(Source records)
□ □ □ □

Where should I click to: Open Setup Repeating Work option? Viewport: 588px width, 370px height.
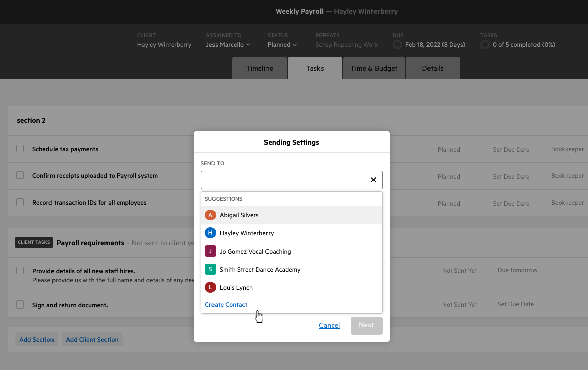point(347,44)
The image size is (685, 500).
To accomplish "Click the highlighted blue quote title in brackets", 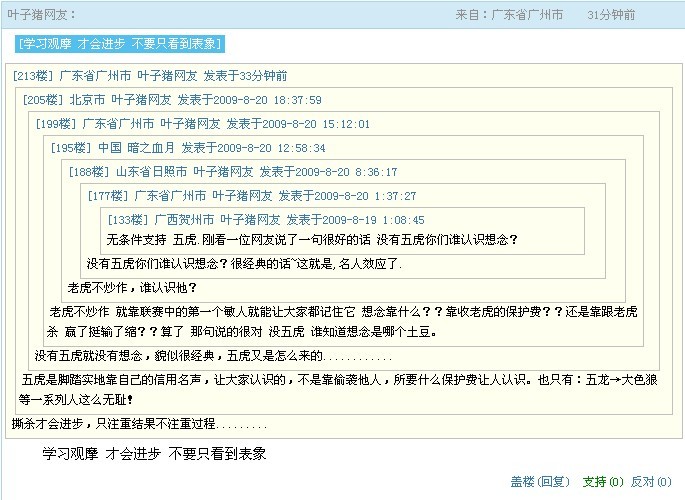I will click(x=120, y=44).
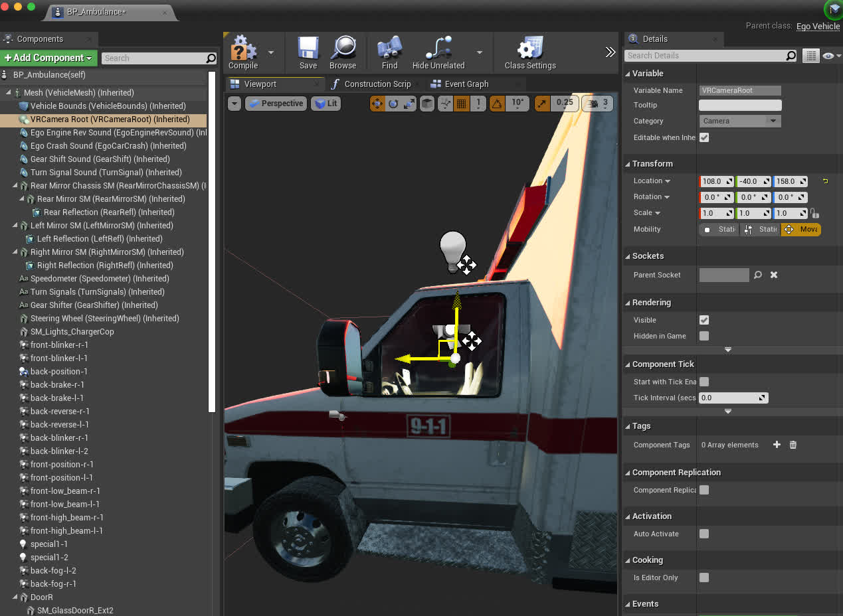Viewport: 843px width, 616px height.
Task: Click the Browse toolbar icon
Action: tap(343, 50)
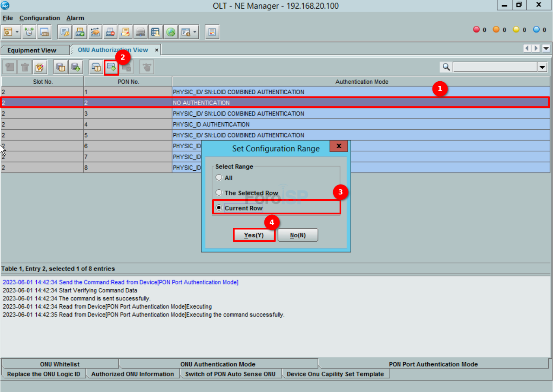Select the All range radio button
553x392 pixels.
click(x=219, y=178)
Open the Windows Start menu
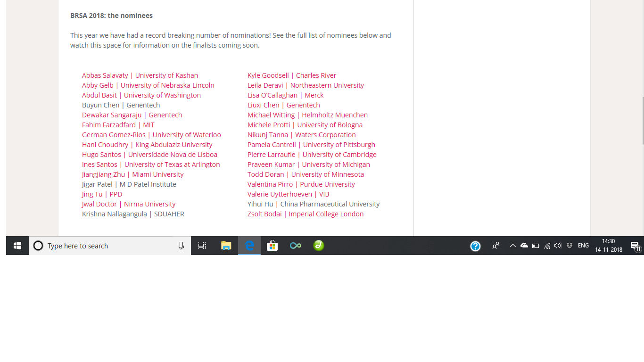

□ □ □ □

Only the lines from the start of the records through the line containing "The image size is (685, 500)." should be repeated, word for word, with the pictures left out.

ANSWER TO THIS PROBLEM:
Where should I click to: Open Setup Repeating Work option? Viewport: 588px width, 370px height.
point(347,44)
The image size is (685, 500).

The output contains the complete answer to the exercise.